### Your assignment
Which lines in the data below contain the word "Sommer"? Pull each of them out.

### Record set

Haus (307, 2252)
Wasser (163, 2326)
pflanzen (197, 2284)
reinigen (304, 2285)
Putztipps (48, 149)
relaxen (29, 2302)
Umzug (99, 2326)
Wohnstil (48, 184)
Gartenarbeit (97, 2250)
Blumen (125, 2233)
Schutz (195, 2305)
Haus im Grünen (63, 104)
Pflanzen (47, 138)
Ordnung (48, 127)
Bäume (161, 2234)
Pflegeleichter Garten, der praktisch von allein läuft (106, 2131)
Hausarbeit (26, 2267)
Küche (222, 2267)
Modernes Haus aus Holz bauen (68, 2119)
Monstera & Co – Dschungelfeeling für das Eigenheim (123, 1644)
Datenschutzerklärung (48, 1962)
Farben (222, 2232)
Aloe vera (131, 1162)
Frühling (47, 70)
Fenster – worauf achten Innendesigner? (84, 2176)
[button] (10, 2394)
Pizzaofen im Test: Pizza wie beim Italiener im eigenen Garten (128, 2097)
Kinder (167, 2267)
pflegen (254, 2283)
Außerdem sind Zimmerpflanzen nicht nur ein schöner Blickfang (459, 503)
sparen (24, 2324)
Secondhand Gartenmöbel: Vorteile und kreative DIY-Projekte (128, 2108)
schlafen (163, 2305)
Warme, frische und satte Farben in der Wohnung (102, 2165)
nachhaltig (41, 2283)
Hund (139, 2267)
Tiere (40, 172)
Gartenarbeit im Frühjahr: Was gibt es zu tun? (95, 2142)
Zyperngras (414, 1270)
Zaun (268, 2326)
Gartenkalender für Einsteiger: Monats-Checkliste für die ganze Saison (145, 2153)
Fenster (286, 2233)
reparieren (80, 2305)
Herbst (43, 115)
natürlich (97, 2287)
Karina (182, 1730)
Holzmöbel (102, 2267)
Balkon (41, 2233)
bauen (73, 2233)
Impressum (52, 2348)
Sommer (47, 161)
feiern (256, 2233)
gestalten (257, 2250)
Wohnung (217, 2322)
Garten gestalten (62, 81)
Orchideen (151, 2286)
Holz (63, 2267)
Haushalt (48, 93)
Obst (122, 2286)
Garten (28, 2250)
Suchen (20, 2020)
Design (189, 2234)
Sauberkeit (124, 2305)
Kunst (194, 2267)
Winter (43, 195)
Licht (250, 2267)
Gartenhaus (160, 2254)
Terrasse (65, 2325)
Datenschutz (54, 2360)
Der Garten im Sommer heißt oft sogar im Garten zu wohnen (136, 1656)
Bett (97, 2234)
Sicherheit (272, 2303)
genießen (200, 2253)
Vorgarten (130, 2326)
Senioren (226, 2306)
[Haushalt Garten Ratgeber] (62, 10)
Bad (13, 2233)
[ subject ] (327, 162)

### Output for this task
Sommer (47, 161)
Der Garten im Sommer heißt oft sogar im Garten zu wohnen (136, 1656)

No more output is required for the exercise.